Won't you be right back into permit issues doing that?
A building permit may be required but we could always use the "had to do this as the roof was unrepairable" reason which would negate the permit requirement here.
The only clearance height reference I can find from BC Hydro is this:
BC Hydro clearance requirements are generally greater than Code requirements.
1. Across highways, freeways, and expressways: 7.1 m (written permission required)
2. Across streets, lanes, alleys and pipeline ROW: 5.5 m (18 ft)
3. Across driveways to commercial and industrial premises: 5.5 m (18 ft)
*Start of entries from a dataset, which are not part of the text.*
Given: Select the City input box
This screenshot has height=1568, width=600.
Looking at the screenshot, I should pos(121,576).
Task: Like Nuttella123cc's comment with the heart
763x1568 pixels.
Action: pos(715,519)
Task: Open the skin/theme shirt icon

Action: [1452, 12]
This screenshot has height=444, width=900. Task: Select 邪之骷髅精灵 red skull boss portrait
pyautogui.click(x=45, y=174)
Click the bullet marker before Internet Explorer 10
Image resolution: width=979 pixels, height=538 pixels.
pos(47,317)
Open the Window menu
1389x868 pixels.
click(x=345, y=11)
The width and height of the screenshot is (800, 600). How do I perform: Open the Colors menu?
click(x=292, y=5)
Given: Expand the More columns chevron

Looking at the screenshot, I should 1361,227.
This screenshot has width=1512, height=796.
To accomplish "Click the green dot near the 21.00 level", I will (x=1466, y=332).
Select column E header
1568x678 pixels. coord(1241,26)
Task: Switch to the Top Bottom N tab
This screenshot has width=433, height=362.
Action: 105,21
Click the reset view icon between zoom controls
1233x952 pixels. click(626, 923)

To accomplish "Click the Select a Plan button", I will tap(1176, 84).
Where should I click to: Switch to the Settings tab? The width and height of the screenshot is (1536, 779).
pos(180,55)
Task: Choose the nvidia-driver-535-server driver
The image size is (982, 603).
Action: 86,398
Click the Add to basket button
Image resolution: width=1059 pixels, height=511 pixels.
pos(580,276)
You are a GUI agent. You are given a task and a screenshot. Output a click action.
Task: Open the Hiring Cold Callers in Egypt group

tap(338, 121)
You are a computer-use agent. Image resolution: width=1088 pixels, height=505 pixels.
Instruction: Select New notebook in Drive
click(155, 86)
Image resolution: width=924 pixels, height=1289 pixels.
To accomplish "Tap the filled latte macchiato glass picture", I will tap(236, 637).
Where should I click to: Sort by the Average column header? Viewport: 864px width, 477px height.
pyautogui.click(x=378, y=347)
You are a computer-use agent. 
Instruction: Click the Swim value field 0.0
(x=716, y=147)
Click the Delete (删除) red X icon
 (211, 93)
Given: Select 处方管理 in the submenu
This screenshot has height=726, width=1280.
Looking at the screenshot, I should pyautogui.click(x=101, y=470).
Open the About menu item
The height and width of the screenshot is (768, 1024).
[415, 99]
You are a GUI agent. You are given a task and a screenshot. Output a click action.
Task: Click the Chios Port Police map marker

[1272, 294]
4. Across driveways to residential garages: 4.5 m (15 ft)
5. Across ground normally accessible to pedestrians only: 3.5 m (12 ft)
Now what's confusing is that on pg. 4 of the attached pdf they note that the clearance over the garage roof is too low. Except the #5 clearance requirement says "Across
ground normally accessible to pedestrians only". I would argue that a roof is neither ground nor normally accessible to pedestrians.
Fact of the matter is, the house was completely re-wired and upgraded to 200A service which necessitated a new aerial drop over the garage. And there's no way there's 12 ft of clearance above the garage roof now.
If push comes to shove I may investigate running the service to the garage first. But that's a heck of a lot of expense.